Speaking of cutting off supply, the most excellent (but too short) part of the episode, besides the superb acting from K.J. Apa (Bae-J. Apa), was Queen of White Dresses, Lady of the Lake, Red Lipstick Mogul – Cheryl Blossom. Because while Fred Andrews is having his blood-splattered Henley cut off him, Cheryl is in the hospital with her mother, Penelope.
Apparently after Cheryl put on her one-woman pyrotechnics show, Penelope pulled a “Girl on Fire” moment to go back and collect their hideous family portrait. There are things worth saving, and a painting you commissioned is not worth it. Go for the diamonds, honey. Go for your stock portfolio! In the process, Penelope got third-degree burns, which Cheryl conveniently uses while spinning her version of the truth – a breeze knocked a wayward candle into a curtain, causing the house to alight and Penelope to get those burns while saving Cheryl. This is highly believable because you know they would have tacky taste in curtains. Well-played, Cher.
This side-plot also brought us the only scene to pack some heat (excuse the pun) in a small moment between Cheryl and Penelope. Cheryl pinches Penelope’s breathing tube and tells her the new lay of the land. “If you breathe, it’s because I give you air,” she says. “If you drink water, it’s because I poured the cup. And if you move, it’s quietly and with my blessing.” After years of emotional abuse, Cheryl is using the chaos of her family to make moves. In the immortal (and yet not, because he’s dead) words of Petyr Baelish: “Chaos isn’t a well. It’s a ladder.” Cheryl is using that chaos to shimmy up to the top. And if Penelope ever steps out of line, the truth behind that night will come out. YES CHERYL.
Between Cheryl and Archie, I’m tired of the hot redheads pulling all the weight! We can’t be expected to do everything.
The entire episode, it’s clear that Archie is holding something back from his retelling of what happened. First with the rest of the Sleuthsters, then with Sheriff Keller. And when it does come to light, that Archie froze in trauma when the gunman turned his weapon onto Archie, it’s almost so underwhelming that the implications are forgotten. Archie is so wracked with guilt that he froze (a totally regular response), but we have to wonder? Why did the gunman not shoot Archie? What stopped him, or what scared him away?
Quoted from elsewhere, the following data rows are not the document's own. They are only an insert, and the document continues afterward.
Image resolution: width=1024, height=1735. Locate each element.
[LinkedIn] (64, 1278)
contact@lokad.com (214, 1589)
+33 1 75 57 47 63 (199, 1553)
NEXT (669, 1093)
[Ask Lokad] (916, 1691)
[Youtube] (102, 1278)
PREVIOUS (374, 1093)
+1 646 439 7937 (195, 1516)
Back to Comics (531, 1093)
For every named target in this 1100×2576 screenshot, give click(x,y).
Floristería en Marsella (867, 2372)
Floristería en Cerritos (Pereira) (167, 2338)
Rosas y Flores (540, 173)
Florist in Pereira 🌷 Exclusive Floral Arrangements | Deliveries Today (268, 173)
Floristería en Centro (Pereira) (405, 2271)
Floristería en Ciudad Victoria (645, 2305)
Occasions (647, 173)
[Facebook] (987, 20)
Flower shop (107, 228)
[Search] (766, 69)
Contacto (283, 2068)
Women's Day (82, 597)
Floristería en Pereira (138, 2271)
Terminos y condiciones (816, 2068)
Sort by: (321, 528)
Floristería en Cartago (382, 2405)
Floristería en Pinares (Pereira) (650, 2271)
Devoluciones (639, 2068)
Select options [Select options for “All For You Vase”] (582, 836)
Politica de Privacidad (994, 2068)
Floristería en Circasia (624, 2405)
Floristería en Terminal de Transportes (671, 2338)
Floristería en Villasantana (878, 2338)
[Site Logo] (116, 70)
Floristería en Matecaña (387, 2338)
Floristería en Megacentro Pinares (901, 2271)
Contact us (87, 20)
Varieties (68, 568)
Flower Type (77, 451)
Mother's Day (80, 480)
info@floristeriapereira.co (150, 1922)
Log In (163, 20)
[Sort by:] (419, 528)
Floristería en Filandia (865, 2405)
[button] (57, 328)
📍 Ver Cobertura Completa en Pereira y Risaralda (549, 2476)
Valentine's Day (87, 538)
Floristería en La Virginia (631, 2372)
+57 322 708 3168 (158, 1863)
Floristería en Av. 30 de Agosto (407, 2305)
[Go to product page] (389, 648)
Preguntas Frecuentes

And while Fred recuperates in the family home, tended to by Mrs. Andrews, Archie sets up shop in their entryway, sitting on an old trunk and tapping a baseball bat against the ground. But fear not, Bae-J, because, as Juggie tells us, the Green-Eyed Man was across Sweetwater River in Greendale, where Ms. Grundy had her Lolita-glasses set on a new boytoy. After reminding us that she’s a fucking creep, the Green-Eyed Man comes up behind her and kills her, slicing her throat with the bow of her cello.
And I had to wonder, as Ms. Grundy’s feet flopped out of her kitten-heeled Mary-Jane’s, “Why is everyone circling Archie circling the drain?”